Reason 4 – “Land” relating to a “registered proprietor” in section 32 does not apply to customary land.

a)      Section 32 refers to a registered proprietor for the time being of any estate or interest in land recorded in a folio of the Register …

b)      Section 2 Interpretation section says - “proprietor” in relation to an interest in land means any person seised or possessed of any freehold or other estate or interest in land at law or in equity in possession in futurity or expectancy;

c)      Section 2 Interpretation section also says - ‘Land’ includes all estates and interests, whether freehold or chattel …. but does not include customary land for the purpose of registration of land under this Act (other than registration of licences or leases of customary land).

d)     Thus the “land” of the ‘registered proprietor’ in section 32 does not apply to customary land. The whole of section 32 therefore does not apply to customary land. This includes all those 18 sections on “registered proprietors” (sections 11, 12, 13, 15, 32, 33, 34, 35, 40, 41, 60, 64, 65, 67, 68, 70, 76, 79), and other related sections.

 

Reason 5 - Overview of the Act

a)      As customary land is communally owned ‘in accordance with Samoan custom and usage’, the term ‘registered proprietor’ does not apply to customary land.  

b)      An overview of the Act shows that the term “registered proprietor” which only applies to freehold land and public land is mentioned 35 times in 18 sections (sections 11, 12, 13, 15, 32, 33, 34, 35, 40, 41, 60, 64, 65, 67, 68, 70, 76, 79). 

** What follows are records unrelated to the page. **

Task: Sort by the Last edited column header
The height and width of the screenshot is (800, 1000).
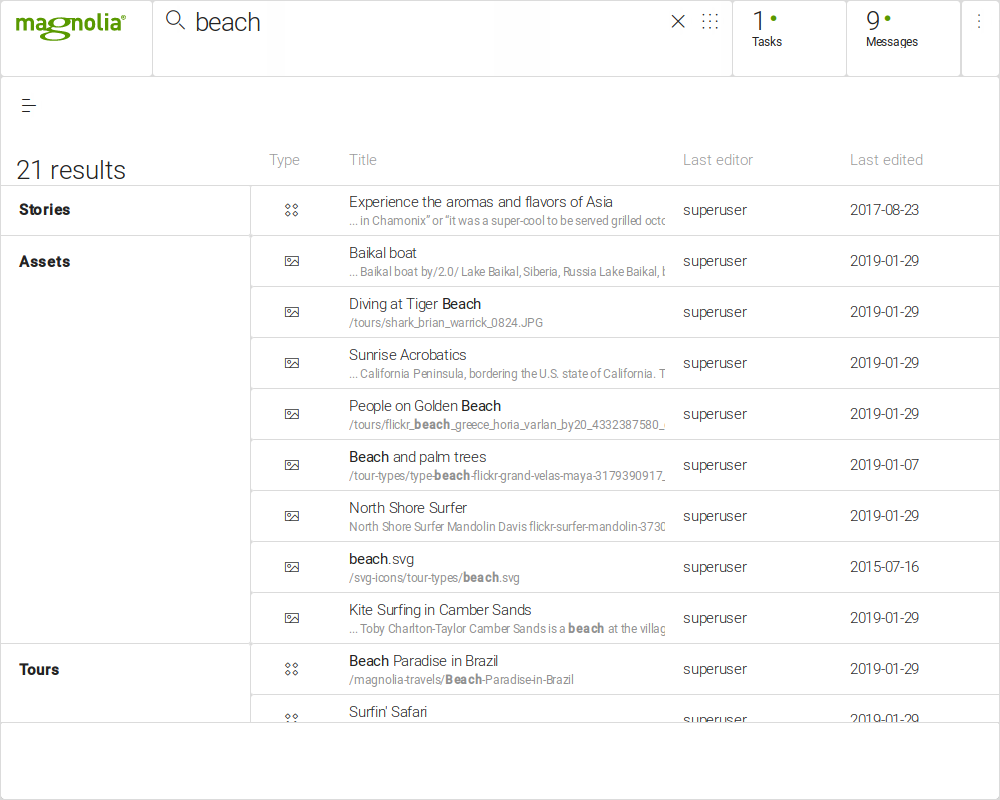Action: coord(886,160)
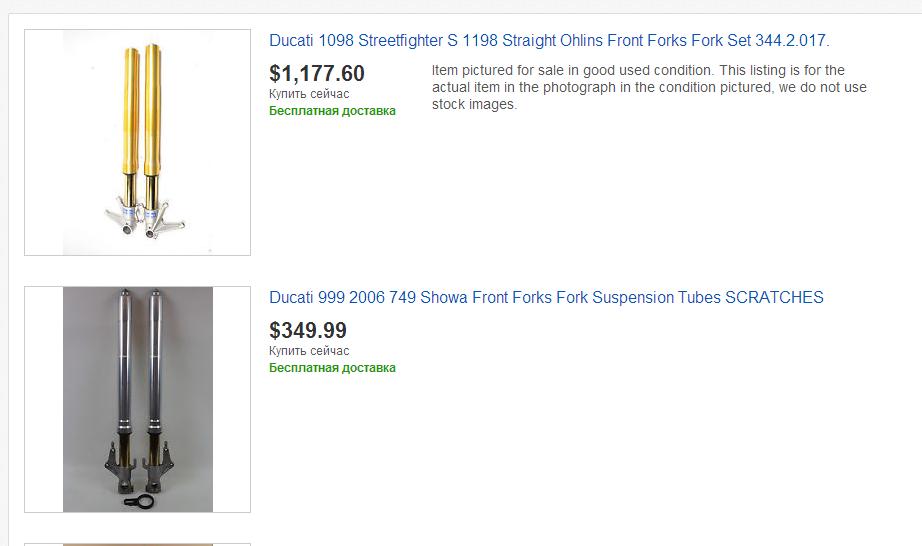Click the gold upper tubes in the Ohlins photo
The image size is (922, 546).
point(142,110)
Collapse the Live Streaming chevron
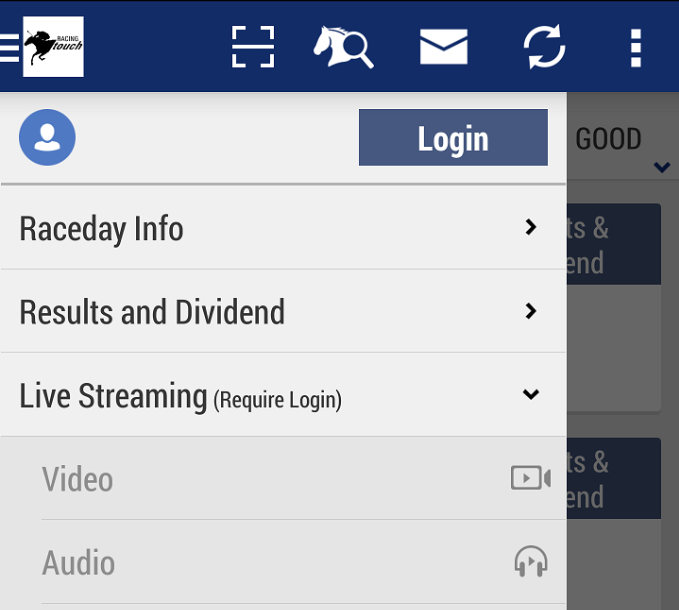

c)     On the contrary, “customary land” is mentioned in only 3 sections (2,5,9). This shows this Act is substantially about freehold and public land, but not customary land. Thus it’s many provisions (x18) relating to and which mentions “registered proprietor” (mentioned 35 times) is only applicable to freehold land, and are not applicable to customary land. 

 

 Conclusion: 

Section 32 is incapable of alienating customary land.